There is, alas, no shortage of material. In one of their examples, a widely shared scholarly article seems to show that musicians from genres such as rap and hip-hop die much younger than those who play blues or jazz. The researchers in question calculate that half of all hip-hop musicians are murdered—a classic case of a claim too bad to be true. Messrs Bergstrom and West show where they went wrong: the raw numbers are not incorrect, but the picture they paint is incomplete, because they discount performers who are still alive. As rap music only began in the 1970s, rappers who have already died tend to have done so younger than those from the more venerable genres cited in the article.

糟糕的是,这样的素材比比皆是。在他们举出的例子中有一篇被广泛传播的学术文章,文章似乎表明说唱和嘻哈等类型歌手的死亡年龄比蓝调或爵士音乐人要年轻得多。进行该项研究的人员计算出,有一半嘻哈歌手是被谋杀的——这种说法就是典型的“坏到不真实”。伯格斯特龙和韦斯特指出了他们的谬误:原始数字没有错,但他们的研究范围并不完整,因为他们忽略了仍然健在的歌手。说唱乐从上世纪70年代才开始兴起,因此与文中提及的那些比较严肃的音乐流派相比,现在已经去世的说唱歌手自然比较年轻。

The ways of deceit and error with data are many—and the authors point them out ruthlessly. Their fellow scientists, the media, the “TED brand of bullshit”: no one is spared. They describe how the findings of a study can be manipulated to make them seem statistically important even when they are not, and how feeding an algorithm skewed inputs yields unreliable results.
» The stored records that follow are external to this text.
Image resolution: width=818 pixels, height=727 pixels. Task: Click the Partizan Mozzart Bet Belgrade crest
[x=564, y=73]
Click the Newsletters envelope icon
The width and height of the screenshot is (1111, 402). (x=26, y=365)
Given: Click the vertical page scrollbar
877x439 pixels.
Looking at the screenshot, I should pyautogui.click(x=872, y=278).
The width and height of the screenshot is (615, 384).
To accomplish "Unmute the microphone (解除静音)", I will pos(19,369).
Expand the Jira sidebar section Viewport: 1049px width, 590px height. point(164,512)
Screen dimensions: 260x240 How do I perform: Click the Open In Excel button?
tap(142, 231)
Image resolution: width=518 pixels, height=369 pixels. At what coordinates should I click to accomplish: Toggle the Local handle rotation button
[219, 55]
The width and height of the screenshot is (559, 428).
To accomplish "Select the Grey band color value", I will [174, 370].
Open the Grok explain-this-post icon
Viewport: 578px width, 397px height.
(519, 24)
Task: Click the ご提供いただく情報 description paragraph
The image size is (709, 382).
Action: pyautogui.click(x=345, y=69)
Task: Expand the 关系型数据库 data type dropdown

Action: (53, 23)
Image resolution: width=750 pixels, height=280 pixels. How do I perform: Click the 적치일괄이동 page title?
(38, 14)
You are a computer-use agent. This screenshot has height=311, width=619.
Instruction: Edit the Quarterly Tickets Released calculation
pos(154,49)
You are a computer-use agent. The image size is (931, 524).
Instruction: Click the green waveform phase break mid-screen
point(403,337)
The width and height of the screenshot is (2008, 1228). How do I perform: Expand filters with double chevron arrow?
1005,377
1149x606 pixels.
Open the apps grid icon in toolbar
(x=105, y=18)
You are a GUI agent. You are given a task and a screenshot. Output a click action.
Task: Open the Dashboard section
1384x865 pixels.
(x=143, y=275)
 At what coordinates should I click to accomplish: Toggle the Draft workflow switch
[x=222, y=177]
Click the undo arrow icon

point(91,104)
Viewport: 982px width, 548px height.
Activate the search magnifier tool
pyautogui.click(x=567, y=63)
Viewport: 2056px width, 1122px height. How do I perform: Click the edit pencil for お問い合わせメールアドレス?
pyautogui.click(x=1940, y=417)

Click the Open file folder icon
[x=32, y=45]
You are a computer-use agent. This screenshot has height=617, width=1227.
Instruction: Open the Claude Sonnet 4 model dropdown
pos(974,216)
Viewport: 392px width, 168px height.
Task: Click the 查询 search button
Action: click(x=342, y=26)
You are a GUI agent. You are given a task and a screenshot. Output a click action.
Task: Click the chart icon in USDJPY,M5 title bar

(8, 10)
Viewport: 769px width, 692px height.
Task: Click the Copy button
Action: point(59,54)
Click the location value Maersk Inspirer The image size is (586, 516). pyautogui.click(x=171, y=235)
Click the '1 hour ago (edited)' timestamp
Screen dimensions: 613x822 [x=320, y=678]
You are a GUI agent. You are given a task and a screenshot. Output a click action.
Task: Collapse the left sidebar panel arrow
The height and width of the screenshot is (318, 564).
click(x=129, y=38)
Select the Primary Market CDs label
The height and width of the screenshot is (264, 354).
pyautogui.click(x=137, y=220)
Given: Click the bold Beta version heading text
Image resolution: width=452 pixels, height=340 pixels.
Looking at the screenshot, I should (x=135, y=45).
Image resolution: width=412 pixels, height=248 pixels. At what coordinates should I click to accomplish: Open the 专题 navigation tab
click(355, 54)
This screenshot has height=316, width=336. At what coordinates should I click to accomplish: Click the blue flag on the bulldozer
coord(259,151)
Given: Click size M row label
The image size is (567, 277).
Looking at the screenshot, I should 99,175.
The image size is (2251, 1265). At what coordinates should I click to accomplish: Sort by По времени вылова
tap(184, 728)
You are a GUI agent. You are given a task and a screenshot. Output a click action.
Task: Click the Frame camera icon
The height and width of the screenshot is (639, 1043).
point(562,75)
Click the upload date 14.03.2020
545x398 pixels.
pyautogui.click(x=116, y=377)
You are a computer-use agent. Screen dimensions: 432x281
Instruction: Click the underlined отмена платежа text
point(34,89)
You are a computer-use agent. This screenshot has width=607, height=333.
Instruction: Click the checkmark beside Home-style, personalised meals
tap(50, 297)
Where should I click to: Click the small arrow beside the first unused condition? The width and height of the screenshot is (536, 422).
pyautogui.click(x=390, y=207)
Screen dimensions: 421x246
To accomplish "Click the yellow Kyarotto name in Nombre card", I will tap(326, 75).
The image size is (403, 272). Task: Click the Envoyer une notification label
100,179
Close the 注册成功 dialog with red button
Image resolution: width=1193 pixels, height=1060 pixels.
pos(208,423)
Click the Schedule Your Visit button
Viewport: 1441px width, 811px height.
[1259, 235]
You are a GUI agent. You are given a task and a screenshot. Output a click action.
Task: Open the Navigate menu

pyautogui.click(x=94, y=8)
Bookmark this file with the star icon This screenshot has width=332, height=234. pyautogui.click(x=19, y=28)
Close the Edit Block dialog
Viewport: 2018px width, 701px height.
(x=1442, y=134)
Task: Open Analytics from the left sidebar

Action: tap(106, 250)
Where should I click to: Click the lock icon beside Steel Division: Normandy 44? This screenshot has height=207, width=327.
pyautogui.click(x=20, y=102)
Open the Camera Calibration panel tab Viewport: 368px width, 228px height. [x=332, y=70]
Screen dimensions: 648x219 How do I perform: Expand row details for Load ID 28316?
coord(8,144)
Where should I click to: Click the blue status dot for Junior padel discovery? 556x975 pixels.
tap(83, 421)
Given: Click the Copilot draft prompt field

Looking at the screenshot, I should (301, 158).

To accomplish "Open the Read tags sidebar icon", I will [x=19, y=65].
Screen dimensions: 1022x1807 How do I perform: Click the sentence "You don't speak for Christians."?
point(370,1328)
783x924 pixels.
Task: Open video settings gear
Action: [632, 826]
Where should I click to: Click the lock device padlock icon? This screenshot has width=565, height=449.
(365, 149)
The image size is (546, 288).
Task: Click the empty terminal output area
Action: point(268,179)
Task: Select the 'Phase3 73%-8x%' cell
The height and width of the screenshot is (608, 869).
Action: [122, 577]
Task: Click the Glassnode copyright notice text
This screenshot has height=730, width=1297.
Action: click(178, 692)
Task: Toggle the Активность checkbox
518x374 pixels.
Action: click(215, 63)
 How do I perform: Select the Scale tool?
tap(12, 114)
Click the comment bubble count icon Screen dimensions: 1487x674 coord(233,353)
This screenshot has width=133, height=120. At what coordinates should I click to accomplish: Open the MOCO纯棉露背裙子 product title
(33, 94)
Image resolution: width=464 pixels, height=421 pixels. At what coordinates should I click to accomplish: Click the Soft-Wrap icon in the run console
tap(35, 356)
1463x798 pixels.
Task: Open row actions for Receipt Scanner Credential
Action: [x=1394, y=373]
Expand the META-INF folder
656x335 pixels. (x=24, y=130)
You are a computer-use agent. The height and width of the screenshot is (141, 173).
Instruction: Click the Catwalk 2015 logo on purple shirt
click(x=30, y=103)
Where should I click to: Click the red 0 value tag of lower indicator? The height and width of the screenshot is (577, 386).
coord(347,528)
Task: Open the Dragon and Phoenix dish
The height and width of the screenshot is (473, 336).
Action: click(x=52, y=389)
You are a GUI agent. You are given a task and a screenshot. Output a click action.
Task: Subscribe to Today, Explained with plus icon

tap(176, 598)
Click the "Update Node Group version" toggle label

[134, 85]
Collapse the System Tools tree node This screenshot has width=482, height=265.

For instance, in 2017 two scientists sparked ethical concerns by claiming to have built an algorithm that could guess whether a person was gay or straight on the basis of pictures gleaned from a dating site. The paper, which The Economist covered at the time, failed to mention that their “gaydar” may have been responding to variations in how people choose to present themselves (make-up, poses and so on), rather than to authentic physical differences.

数据的欺骗性和谬误多种多样,作者无情地予以揭露。无论是科学家同行、媒体,还是“打着TED旗号的胡扯”,谁也不能幸免。他们描述了如何操纵研究结果,让它们看起来具备统计上的重要性,尽管实际并非如此;以及如何将经过扭曲的数据输入算法,从而得到不可靠的结果。例如,两位科学家在2017年声称开发出了一种算法,可以根据从约会网站上采集的图片来推测一个人是同性恋还是异性恋,结果引发了伦理担忧。当时本刊也报道了这篇论文,但该论文并没有提到他们的“同性恋雷达”可能只是根据人们不同的自我展现方式(化妆、姿势等)做出判断,而并非根据真实的体貌差异。

While charts depicting the life expectancy of musicians are hardly lethal themselves, purporting to discern a person’s character from dodgy variables is perilous. Amid the pandemic, misinformation about infection rates and the efficacy of drugs—often bolstered by sneaky graphics, as in Georgia—is a particular concern. Some scientists are bypassing the usual peer-review process. Meanwhile newsrooms are under ever-greater pressure to attract clicks. More and more bullshit is contaminating debate. Mr Bergstrom and Mr West picked a good time to expose it. ■

描绘音乐人预期寿命的图表本身没什么杀伤力,但声称能靠一些不明不白的变量辨别一个人的性格就相当危险了。在这次疫情中,关于感染率和药物疗效的错误信息尤其令人担忧,其背后往往有搞鬼的图表在支撑,正如佐治亚州的例子那样。一些科学家已经绕过了常规的同行评议程序。与此同时,新闻媒体也日益面临吸引点击量的压力。越来越多的胡扯正在混淆视听。伯格斯特龙和韦斯特的揭露正当时。